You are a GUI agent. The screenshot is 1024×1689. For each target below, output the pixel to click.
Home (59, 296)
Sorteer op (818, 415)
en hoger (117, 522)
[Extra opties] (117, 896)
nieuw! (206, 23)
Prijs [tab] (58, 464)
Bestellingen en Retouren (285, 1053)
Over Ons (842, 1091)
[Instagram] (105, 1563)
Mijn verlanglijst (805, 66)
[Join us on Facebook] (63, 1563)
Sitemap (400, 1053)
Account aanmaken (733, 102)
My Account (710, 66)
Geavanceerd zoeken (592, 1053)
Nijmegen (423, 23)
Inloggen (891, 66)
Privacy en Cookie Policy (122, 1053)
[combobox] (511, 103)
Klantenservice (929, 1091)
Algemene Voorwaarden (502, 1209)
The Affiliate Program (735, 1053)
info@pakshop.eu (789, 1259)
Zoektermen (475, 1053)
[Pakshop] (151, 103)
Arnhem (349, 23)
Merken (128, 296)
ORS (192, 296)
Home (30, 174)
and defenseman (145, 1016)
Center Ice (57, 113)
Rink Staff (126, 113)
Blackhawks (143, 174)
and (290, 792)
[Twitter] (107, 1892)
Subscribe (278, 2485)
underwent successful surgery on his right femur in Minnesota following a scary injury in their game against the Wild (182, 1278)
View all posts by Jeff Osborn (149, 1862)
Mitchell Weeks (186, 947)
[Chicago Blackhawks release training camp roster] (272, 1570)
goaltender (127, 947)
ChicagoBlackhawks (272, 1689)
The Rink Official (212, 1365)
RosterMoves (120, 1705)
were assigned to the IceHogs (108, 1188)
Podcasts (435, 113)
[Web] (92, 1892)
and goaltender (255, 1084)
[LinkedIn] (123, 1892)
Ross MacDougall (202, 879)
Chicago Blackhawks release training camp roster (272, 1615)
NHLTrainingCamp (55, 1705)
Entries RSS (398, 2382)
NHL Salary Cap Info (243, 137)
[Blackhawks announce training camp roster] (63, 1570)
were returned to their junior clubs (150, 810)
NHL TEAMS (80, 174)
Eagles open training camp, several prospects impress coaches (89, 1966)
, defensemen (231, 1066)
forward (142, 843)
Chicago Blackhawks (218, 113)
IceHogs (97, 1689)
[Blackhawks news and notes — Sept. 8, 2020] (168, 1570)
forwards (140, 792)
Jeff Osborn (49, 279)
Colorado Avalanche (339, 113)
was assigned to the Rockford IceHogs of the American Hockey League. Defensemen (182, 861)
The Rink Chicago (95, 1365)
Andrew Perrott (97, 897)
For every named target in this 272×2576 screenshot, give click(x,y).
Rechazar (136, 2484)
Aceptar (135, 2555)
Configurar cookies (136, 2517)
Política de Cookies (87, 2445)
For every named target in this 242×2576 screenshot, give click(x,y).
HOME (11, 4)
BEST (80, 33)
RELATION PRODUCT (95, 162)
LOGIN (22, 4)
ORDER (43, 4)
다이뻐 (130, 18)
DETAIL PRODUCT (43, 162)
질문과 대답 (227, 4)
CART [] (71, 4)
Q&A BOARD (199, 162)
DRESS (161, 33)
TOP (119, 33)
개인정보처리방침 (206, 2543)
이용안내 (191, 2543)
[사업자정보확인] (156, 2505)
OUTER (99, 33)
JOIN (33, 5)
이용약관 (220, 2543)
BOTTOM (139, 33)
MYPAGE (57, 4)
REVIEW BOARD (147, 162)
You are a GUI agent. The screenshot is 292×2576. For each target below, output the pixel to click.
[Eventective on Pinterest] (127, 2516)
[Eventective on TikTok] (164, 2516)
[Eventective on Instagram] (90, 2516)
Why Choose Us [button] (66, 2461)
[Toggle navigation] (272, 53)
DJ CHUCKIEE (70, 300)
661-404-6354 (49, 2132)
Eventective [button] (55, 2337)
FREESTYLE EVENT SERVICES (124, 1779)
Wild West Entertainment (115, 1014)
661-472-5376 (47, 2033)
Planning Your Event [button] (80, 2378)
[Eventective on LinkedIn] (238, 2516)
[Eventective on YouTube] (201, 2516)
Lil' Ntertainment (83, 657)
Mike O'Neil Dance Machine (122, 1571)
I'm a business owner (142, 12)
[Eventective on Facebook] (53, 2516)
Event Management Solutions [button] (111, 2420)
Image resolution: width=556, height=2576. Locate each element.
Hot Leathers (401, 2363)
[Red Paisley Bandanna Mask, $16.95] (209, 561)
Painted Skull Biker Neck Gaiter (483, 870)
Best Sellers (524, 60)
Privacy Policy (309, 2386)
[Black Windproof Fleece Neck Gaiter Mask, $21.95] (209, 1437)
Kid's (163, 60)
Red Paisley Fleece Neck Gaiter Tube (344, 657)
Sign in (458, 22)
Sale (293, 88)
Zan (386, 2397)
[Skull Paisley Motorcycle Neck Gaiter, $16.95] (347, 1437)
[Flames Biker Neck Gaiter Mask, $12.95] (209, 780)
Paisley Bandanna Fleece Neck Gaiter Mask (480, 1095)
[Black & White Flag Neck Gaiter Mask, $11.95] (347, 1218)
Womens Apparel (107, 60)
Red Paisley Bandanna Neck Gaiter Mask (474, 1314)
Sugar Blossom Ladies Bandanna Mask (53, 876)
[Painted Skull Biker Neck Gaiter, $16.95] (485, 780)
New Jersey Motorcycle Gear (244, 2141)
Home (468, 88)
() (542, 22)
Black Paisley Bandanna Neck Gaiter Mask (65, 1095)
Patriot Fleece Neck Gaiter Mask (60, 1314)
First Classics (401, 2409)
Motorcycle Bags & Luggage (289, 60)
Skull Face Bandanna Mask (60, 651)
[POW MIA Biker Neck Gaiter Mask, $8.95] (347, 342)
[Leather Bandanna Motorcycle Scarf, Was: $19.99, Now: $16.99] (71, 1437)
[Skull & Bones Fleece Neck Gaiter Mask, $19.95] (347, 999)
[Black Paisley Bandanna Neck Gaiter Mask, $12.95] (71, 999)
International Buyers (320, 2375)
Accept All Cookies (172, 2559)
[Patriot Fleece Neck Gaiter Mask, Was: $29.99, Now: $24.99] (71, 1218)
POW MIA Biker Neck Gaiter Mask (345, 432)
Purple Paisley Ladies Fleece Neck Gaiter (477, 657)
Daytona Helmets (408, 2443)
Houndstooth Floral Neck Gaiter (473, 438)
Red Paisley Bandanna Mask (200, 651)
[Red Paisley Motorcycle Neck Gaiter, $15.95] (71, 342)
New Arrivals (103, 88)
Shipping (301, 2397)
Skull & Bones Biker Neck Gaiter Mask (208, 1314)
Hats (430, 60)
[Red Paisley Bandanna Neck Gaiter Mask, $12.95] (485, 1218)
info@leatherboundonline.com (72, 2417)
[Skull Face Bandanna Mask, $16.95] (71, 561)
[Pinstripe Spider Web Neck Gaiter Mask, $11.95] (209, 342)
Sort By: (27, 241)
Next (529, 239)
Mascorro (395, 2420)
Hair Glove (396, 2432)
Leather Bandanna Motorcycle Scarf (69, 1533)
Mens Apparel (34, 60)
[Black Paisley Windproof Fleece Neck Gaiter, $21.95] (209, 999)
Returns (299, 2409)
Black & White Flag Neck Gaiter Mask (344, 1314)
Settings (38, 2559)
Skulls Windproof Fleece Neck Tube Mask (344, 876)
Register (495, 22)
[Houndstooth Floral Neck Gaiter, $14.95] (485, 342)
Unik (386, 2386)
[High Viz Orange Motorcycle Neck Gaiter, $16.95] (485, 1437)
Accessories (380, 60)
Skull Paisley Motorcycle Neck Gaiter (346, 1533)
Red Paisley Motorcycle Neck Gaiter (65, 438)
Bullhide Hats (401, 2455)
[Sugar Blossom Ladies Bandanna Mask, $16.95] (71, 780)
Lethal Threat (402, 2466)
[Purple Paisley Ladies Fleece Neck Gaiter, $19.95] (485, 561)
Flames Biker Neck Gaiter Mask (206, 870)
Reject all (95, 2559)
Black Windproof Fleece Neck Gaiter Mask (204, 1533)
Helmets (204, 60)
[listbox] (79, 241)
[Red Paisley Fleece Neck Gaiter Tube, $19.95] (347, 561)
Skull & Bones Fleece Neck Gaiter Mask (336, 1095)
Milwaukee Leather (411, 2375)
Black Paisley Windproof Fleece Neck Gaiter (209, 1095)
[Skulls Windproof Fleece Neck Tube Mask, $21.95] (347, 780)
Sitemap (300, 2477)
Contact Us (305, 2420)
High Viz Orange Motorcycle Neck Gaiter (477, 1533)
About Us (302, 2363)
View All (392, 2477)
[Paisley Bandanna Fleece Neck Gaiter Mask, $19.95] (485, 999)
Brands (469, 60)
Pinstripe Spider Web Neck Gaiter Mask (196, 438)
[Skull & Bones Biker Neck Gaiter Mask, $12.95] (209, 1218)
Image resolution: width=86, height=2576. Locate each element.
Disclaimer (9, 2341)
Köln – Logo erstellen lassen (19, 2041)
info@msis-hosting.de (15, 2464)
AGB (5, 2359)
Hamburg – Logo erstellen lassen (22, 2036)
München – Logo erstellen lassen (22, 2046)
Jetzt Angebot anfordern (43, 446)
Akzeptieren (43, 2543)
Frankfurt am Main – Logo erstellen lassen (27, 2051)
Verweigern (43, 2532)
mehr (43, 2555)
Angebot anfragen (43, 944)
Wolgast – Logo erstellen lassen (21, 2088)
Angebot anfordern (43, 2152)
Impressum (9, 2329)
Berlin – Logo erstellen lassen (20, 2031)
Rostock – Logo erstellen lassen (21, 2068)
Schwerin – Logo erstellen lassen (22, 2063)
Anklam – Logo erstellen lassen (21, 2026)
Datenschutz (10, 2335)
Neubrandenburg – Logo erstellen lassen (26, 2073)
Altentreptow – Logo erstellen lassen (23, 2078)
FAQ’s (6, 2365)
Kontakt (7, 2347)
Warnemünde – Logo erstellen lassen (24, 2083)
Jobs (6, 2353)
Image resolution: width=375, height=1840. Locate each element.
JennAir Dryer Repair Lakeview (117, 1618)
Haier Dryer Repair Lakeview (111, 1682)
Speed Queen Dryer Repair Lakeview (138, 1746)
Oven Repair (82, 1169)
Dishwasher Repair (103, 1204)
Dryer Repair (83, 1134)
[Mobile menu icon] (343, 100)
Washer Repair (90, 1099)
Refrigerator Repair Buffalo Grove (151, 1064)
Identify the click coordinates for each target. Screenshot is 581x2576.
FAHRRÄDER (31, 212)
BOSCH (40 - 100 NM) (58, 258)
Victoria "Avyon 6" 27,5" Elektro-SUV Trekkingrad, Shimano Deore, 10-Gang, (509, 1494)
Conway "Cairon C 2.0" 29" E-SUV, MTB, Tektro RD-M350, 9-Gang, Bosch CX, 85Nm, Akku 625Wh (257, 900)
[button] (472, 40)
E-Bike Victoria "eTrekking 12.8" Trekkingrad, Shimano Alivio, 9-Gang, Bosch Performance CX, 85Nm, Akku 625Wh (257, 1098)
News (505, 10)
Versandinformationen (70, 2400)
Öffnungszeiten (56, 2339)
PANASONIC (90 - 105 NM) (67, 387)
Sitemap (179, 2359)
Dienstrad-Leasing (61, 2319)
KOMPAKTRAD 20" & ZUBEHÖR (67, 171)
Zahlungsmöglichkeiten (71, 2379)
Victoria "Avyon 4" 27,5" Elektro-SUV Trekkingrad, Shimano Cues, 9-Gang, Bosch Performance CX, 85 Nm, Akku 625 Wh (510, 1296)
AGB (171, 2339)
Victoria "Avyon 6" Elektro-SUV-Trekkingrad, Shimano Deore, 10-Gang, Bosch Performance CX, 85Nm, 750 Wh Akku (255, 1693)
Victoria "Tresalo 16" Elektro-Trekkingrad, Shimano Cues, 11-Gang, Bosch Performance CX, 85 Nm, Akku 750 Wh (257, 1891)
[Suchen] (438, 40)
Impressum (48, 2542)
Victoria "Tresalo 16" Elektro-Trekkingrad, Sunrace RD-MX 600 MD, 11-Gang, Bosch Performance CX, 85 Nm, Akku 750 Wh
□ □ □ □ □ □ □
TASK => Give back exactly the lines above starting at the line where "Speed Queen Dryer Repair Lakeview (138, 1746)" appears and ending at the line where "Akku (255, 1693)" appears, both included, with no other lines.

EXERCISE RESULT =>
Speed Queen Dryer Repair Lakeview (138, 1746)
Oven Repair (82, 1169)
Dishwasher Repair (103, 1204)
Dryer Repair (83, 1134)
[Mobile menu icon] (343, 100)
Washer Repair (90, 1099)
Refrigerator Repair Buffalo Grove (151, 1064)
Identify the click coordinates for each target. Screenshot is 581x2576.
FAHRRÄDER (31, 212)
BOSCH (40 - 100 NM) (58, 258)
Victoria "Avyon 6" 27,5" Elektro-SUV Trekkingrad, Shimano Deore, 10-Gang, (509, 1494)
Conway "Cairon C 2.0" 29" E-SUV, MTB, Tektro RD-M350, 9-Gang, Bosch CX, 85Nm, Akku 625Wh (257, 900)
[button] (472, 40)
E-Bike Victoria "eTrekking 12.8" Trekkingrad, Shimano Alivio, 9-Gang, Bosch Performance CX, 85Nm, Akku 625Wh (257, 1098)
News (505, 10)
Versandinformationen (70, 2400)
Öffnungszeiten (56, 2339)
PANASONIC (90 - 105 NM) (67, 387)
Sitemap (179, 2359)
Dienstrad-Leasing (61, 2319)
KOMPAKTRAD 20" & ZUBEHÖR (67, 171)
Zahlungsmöglichkeiten (71, 2379)
Victoria "Avyon 4" 27,5" Elektro-SUV Trekkingrad, Shimano Cues, 9-Gang, Bosch Performance CX, 85 Nm, Akku 625 Wh (510, 1296)
AGB (171, 2339)
Victoria "Avyon 6" Elektro-SUV-Trekkingrad, Shimano Deore, 10-Gang, Bosch Performance CX, 85Nm, 750 Wh Akku (255, 1693)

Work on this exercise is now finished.